◆ **Tugas**
Tulis ulang bagian kutipan tentang ekonomi kreatif dan pariwisata, mulai dari "Ekonomi kreatif dan" dan terus sampai "di suatu daerah.". Ganti "pariwisata" dengan "turisme".

◆ **Kutipan pilihan**
Bekraf juga melihat masih banyak yang perlu diperbaiki dan dikelola secara serius. Salah satunya akses perizinan usaha melalui satu pintu sehingga lebih efektif. Diharapkan pebisnis kuliner baru mendapatkan panduan dari pemerintah mengenai informasi perizinan hingga pendampingan hukum dalam proses pendirian usaha.

Ekonomi kreatif dan pariwisata memiliki keterkaitan yang sangat erat. Menurut Boy, perbaikan ekosistem sektor ekonomi kreatif akan meningkatkan nilai tambah untuk sektor pariwisata di suatu daerah.

Ada banyak daerah yang sudah diintervensi Bekraf, yang selanjutnya dijadikan daerah unggulan wisata oleh pemerintah setempat seperti Pesawaran Lampung dan Singkawang Banjarmasin. Boy mengungkapkan, daya tarik tempat wisata 20-30 tahun lalu masih seputar alam dan budayanya.

◆ **Data yang diberikan**
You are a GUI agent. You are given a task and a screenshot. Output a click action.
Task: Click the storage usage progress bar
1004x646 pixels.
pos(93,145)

◆ **Jawaban tertulis**
Ekonomi kreatif dan turisme memiliki keterkaitan yang sangat erat. Menurut Boy, perbaikan ekosistem sektor ekonomi kreatif akan meningkatkan nilai tambah untuk sektor turisme di suatu daerah.